Joan was born into a peasant family, and was passionately religious from an early age. She began seeing visions from saints, who told her to save her country from English domination. So she left home at age 16, and travelled to join the Dauphin. In 1429, she convinced the French heir to give her an army, which she took to relieve French forces besieged by the English at Orleans. There, she led her forces in a whirlwind campaign that broke the siege in nine days, and sent the English fleeing. It was a turning point victory, which ended an English drive to conquer France.

Following her victory at Orleans, Joan convinced the Dauphin to crown himself king of France. She then set out on a variety of military expeditions, always leading from the front. In one such expedition in 1430, she was thrown off her horse and captured by Burgundians. Her captors kept her for several months, while negotiating with the English, who were eager to get their hands on the teenage girl who had terrified them so much.

Despite having saved her country, the French king did little to try and ransom Joan, and when she was sold to the English, she was abandoned to fend for herself. The English charged her with witchcraft and heresy, and set out to break her spirit and will by locking her in a dark and dirty cell.
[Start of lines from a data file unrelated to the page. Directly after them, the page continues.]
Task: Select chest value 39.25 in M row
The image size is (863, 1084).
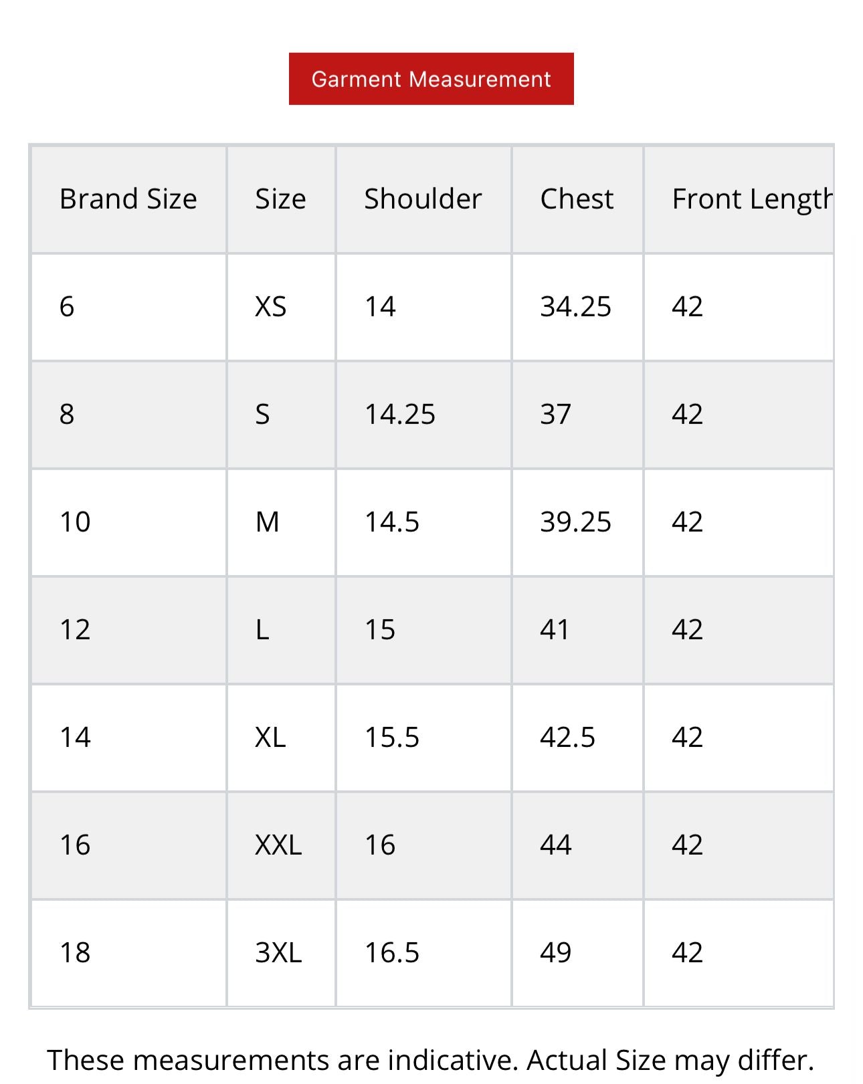Action: click(575, 522)
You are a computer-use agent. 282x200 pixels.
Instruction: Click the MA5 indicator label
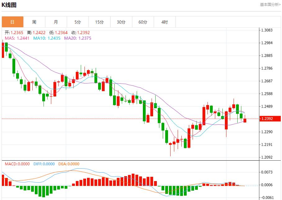point(17,38)
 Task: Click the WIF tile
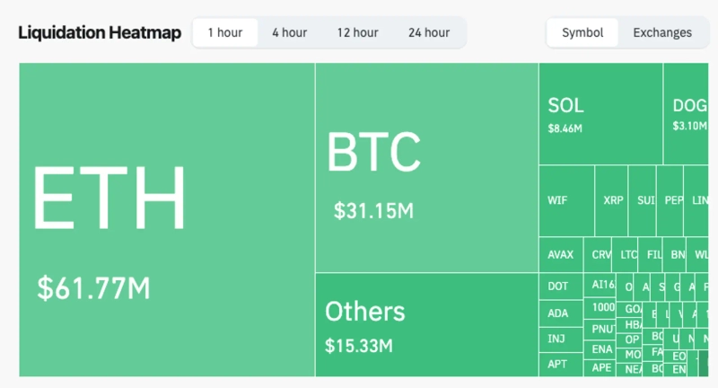[x=565, y=201]

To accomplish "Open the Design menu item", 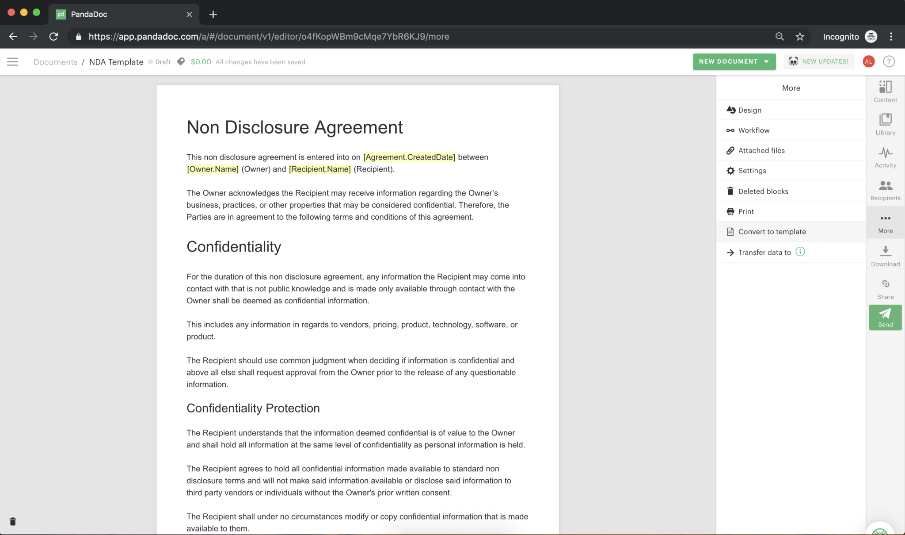I will pyautogui.click(x=749, y=110).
Despite incessant harassment and prolonged interrogations day and night, Joan refused to confess to wrongdoing.

Unable to extract a confession, or to prove witchcraft or heresy, Joan’s accusers switched their focus to the male garb she wore in battle. They argued that such cross dressing went against the Bible, and convicted her of that. At age 19, Joan of Arc was placed on a cart and taken to an execution site in Rouen, where she was burned at the stake on May 30th, 1431.

Decades later, a Pope ordered a reexamination of her trial. The reexamination cleared her posthumously, and declared her a martyr. In 1803, Joan was made a national symbol of France Napoleon Bonaparte. She was beatified five centuries after death, in 1909, and canonized as a saint in 1920. Today, Saint Joan of Arc is one of the patron saints of France, and the most famous female warrior of all time.